L’avanzata dei nazionalisti libici  ha portato alla conquista della vena giugulare dell’economia libica, ma anche al controllo sulla Cirenaica e buona parte del Fezzan a sud e di aree anche in Tripolitania, a partire da Zintan. L’operazione Ippocrate, da pronunciarsi Ippocr…ita, in difesa del buon nome del mitico padre della medicina, è stata accompagnata dalla virulenta esplosione d’ira di Spagna, Stati Uniti, Francia, Germania, Regno Unito e, ovviamente, Italia, che hanno intimato ad Haftar di immediatamente ritirarsi dai centri conquistati, nell’interesse, sentite sentite, del popolo libico a cui non deve essere negato l’accesso alle proprie risorse vitali. Per interposta persona parlavano Total, BP, Shell, Eni, Exxon, Chevron…. All’intimazione si è aggregata anche la Francia, con il suo piede nelle due staffe: Egitto-Tobruk e Nato-Tripoli. Quello che a Parigi interessa è che non le sia sottratto un ruolo in Cirenaica, non solo per la Total, ma anche perché da lì ci si connette con il sud della sua area d’interesse: Mali, Niger, Ciad, RCA. E dunque sta a vedere chi prevale.

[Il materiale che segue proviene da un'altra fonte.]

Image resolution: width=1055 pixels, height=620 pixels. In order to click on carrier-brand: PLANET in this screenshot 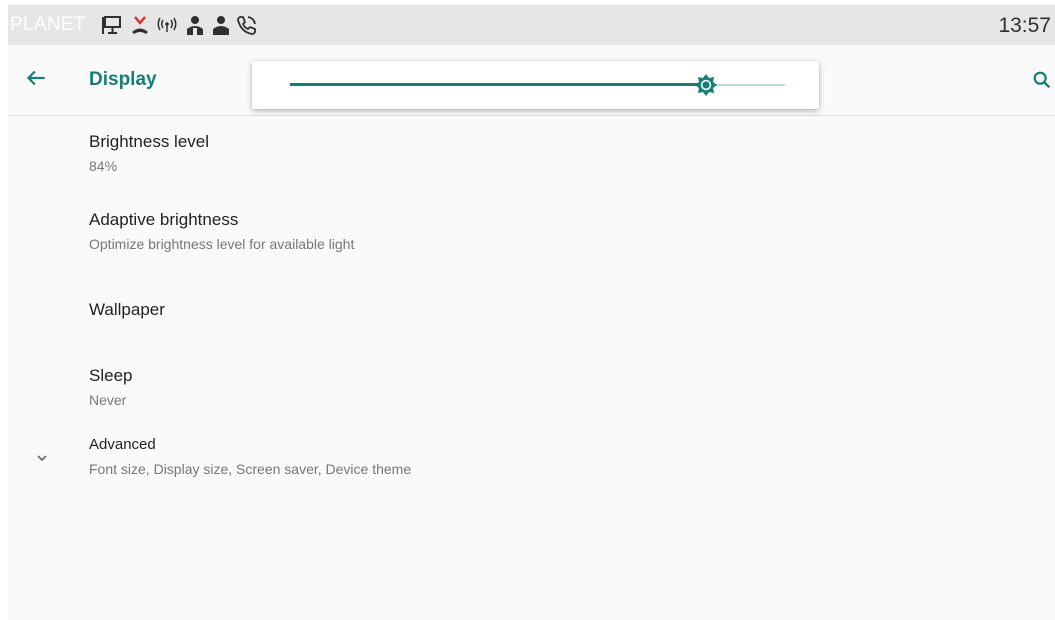, I will do `click(48, 24)`.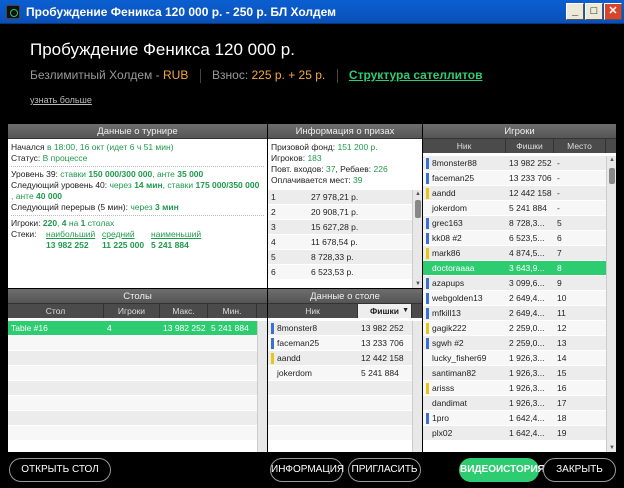  What do you see at coordinates (124, 245) in the screenshot?
I see `stack-avg: 11 225 000` at bounding box center [124, 245].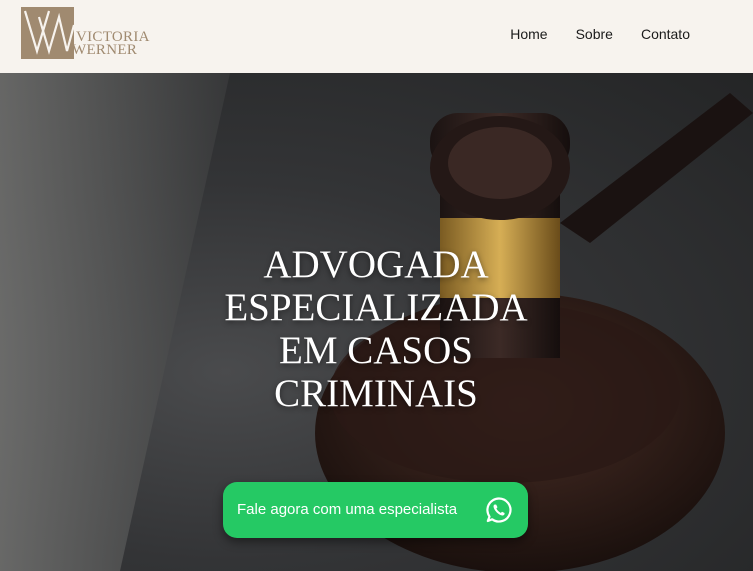  Describe the element at coordinates (499, 510) in the screenshot. I see `whatsapp-icon` at that location.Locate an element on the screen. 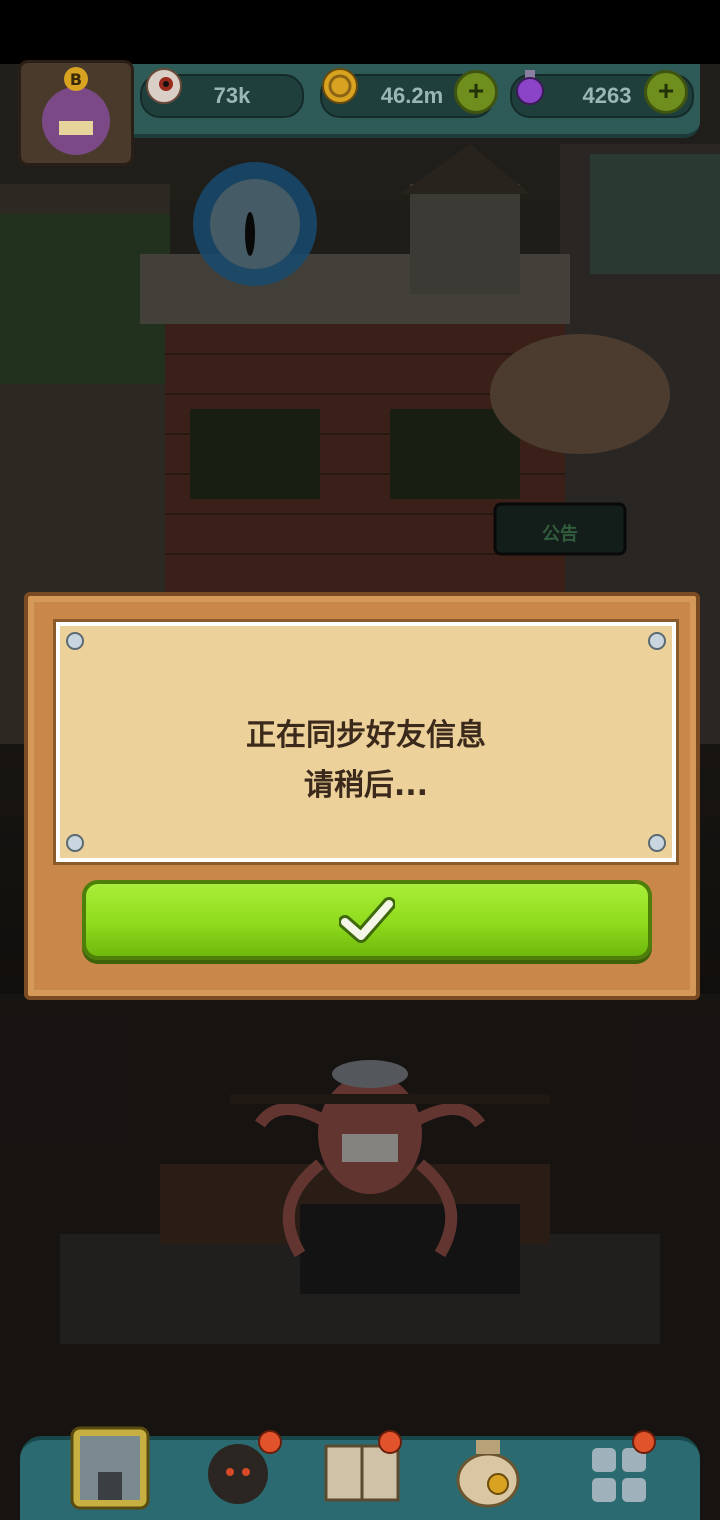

Così con la spedizione della topina che, sostituito come riferimento Mussolini dalla mascella volitiva con Hollande da quella moscia e con Obama ansioso di coronare le sue sette guerre con un altro bagno di sangue, piscina preparata per Hillary, pensa di porsi alla pari dei grandi ratti Badoglio e Graziani. Sta nel DNA della classe dirigente italiana porsi all’ombra di grandi monumenti patrii, Garibaldi, Cavour, appunto il Duce per chi travisa, San Francesco per chi simula, e da lì accorrere al primo fischio del pecoraro straniero. Non solo Pinotti o Gentiloni, fondamentalmente patetici lustrascarpe appecoronati sotto la poltrona di chi calza Ferragamo. Il megacialtrone Philips, formalmente ambasciatore, ma effettivo capocosca per l’Italia del Pentagono e garzone di bottega dei banchieri delinquenti Usa (autori  delle Grande Crisi), tipo JP Morgan che impone a Renzi di smantellare la troppo democratica Costituzione Italiana, s’è permesso di dire agli italiani che o votano Si al referendum, o niente zuccherino (investimenti). E  tutti, ciclisti PD in testa (piegarsi verso l’alto, pestare verso il basso), hanno scodinzolato piegati a 90 gradi. Compreso il caporale di giornata Nato, Mattarella, il quale, più che ciurlare, ha vorticato nel manico, apprezzando l’interessamento al nostro destino tra “paesi membri della stessa rete”, e constatando, un po’ stupito, che gli italiani a volte decidono anche da soli. Uno che per camminare s’è infilato le scarpe di Napolitano non poteva che strisciare così.

Unici a scalpitare in direzione ostinata e contraria, i 5 Stelle. Inferocito per l’offesa del gaglioffo a sovranità e dignità popolari, più Di Battista che Di Maio. Al solito. E ora, fucilatori dei 5 Stelle, gettatemi addosso l’olio bollente.